We performed western blot analysis to compare the expression of various markers reflecting liver regeneration and inflammation in the liver specimens of each group. iCM infusion caused the highest expression of PCNA, p-ERK, p-STAT, and fibronectin in both control livers and those of TAA-treated mice (Figure 4A). Additional western blot analysis showed that iCM infusion most significantly increased the expression of antioxidant enzymes (SOD, catalase, and GPx), and an antiapoptotic protein (Bcl-xL) and most significantly decreased the expression of proapoptotic proteins (c-caspase-3 and Bax) (Figure 4B and 4C).
iCM infusion most significantly decreased both liver-damage and kidney-damage scores that had been calculated based on hematoxylin and eosin staining (Figure 5A). Further, immunohistochemical staining showed that iCM infusion most significantly decreased the expression of inflammatory markers (CD68 and PECAM) and most significantly increased the expression of albumin (Figure 5B).
To validate disease-specific effectiveness of the TAA-isecretome, we intravenously infused the TAA-isecretome into another model of liver injury, a mouse model of 70% partial hepatectomy. At 2 d after infusion, the mice were euthanized, and the specimens were investigated. Western blot analysis revealed that CM infusion, rather than TAA-iCM infusion, induced higher expression of proliferation markers (p-ERK and PCNA) and an antiapoptotic marker (Mcl-1) as well as lower expression of a proapoptotic marker (Bax). (Figure 6A). Taken altogether, the TAA-isecretome had the best proliferative and anti-inflammatory effects, particularly in TAA-induced hepatic failure, indicating the potential for disease-specific treatment.

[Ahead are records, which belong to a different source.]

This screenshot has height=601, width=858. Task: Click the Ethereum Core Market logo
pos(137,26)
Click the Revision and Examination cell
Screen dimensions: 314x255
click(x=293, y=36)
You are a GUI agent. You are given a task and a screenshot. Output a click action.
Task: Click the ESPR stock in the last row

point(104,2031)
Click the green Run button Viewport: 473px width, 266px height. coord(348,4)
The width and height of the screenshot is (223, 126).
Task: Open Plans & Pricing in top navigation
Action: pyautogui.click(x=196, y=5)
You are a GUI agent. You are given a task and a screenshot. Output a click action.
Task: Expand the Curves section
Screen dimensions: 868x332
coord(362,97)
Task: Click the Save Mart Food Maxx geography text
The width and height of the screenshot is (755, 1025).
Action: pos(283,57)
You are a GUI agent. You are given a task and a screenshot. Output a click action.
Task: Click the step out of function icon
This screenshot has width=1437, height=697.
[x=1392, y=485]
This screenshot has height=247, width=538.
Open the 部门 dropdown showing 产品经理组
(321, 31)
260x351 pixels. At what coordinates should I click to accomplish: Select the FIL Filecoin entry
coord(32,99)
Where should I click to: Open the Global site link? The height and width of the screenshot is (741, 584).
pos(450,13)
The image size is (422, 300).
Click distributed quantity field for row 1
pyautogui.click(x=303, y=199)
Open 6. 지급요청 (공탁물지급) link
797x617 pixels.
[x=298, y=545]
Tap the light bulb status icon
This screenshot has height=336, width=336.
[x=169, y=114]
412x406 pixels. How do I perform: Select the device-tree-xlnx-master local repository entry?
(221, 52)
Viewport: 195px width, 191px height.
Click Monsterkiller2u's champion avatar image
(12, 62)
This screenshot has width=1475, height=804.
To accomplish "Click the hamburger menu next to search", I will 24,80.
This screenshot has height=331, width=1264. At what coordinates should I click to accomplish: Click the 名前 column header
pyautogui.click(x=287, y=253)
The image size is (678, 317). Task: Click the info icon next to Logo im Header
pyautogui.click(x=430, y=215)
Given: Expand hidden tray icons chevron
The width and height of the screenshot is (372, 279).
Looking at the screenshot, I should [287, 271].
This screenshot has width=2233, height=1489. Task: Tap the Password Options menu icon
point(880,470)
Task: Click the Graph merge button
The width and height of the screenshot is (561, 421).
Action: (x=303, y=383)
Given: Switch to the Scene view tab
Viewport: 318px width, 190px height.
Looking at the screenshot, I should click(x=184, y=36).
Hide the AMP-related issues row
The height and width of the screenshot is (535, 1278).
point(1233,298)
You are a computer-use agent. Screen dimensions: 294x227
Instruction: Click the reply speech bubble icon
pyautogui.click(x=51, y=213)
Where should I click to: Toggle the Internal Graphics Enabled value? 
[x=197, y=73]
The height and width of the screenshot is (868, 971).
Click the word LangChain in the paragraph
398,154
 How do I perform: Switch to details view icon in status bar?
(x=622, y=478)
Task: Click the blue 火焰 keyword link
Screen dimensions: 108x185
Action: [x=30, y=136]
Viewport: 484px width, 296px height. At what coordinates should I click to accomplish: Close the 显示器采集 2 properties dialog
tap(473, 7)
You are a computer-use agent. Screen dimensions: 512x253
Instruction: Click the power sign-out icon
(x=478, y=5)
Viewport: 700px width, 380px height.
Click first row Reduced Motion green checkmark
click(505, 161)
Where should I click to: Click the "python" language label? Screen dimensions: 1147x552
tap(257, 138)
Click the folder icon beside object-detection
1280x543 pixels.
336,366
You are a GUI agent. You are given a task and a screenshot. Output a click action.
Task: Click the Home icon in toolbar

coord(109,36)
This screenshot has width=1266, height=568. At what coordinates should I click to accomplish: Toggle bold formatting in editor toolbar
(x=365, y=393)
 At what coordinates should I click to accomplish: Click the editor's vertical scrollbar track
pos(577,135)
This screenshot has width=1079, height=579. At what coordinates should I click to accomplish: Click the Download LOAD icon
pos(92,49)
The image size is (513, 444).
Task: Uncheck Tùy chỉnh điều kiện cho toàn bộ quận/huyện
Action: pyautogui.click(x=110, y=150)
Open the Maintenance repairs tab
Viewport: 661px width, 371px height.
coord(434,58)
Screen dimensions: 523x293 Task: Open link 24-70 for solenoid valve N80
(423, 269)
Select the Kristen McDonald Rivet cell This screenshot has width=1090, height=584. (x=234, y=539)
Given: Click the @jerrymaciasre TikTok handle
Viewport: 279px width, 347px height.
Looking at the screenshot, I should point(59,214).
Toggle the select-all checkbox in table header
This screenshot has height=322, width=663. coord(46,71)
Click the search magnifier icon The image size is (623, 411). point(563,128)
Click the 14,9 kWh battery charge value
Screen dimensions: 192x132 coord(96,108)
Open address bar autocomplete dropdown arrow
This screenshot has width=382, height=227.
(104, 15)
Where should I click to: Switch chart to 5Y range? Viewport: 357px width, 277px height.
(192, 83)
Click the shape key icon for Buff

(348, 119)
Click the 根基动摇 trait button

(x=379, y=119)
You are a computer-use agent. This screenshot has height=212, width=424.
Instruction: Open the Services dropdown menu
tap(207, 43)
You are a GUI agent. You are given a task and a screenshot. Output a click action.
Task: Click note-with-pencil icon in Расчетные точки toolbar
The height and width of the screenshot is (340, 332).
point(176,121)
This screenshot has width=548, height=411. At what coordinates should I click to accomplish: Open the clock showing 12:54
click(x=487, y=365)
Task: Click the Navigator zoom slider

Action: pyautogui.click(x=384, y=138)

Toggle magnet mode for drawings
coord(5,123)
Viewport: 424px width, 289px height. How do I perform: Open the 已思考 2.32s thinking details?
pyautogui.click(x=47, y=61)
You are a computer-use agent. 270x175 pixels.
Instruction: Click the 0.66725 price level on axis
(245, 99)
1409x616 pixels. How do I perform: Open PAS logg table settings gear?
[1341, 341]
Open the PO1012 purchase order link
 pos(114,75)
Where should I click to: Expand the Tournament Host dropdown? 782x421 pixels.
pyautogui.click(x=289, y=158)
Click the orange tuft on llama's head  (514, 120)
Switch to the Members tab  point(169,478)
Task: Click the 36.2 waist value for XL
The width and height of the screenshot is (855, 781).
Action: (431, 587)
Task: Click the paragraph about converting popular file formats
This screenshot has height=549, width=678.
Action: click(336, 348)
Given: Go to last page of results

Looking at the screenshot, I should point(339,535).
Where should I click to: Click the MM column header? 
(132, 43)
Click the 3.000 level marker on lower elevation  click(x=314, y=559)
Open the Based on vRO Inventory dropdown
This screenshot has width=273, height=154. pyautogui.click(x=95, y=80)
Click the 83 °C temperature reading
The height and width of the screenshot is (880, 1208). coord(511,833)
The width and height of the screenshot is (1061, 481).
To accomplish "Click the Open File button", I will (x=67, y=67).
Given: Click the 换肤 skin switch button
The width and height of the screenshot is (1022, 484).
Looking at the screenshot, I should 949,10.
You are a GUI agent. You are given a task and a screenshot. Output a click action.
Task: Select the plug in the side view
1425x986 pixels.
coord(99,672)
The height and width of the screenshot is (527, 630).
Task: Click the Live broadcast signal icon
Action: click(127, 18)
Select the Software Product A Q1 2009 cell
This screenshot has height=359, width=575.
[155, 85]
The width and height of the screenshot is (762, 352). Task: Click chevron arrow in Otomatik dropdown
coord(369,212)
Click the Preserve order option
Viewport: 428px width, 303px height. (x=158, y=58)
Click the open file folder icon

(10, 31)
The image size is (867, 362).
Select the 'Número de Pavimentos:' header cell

Various sets of isecretome specialized for individual diseases can be produced using corresponding disease-causing materials. We additionally generated an HBx-isecretome (HBx-iCM) using hepatitis X antigens as inducer and compared the components of the CM, TAA-iCM, and HBx-iCM using liquid chromatography–mass spectrometry (LC/MS). Of the total proteins identified in the CM, TAA-iCM, and HBx-iCM, 32 secretory proteins were quite different according to each secretome (Figure 6B). Of them, we further investigated ten proteins that had been identified in TAA-iCM, but not in the CM. To predict affected pathways among the differentially expressed genes of the ten proteins, GO enrichment analysis were performed using DAVID (http://david.abcc.ncifcrf.gov/). GO enrichment analysis identified 19 enriched biological networks of the 10 proteins that had been exclusively identified in TAA-isecretome. Of the 19 enriched biological networks, the two most prominent biological processes were the response to reactive oxygen species and cell redox homeostasis, all of which were related with antioxidant activity. Of the ten proteins, peroxiredoxin-1 (Prdx-1) attracted our attention because it is known to have potent antioxidant activity (Figure 6C).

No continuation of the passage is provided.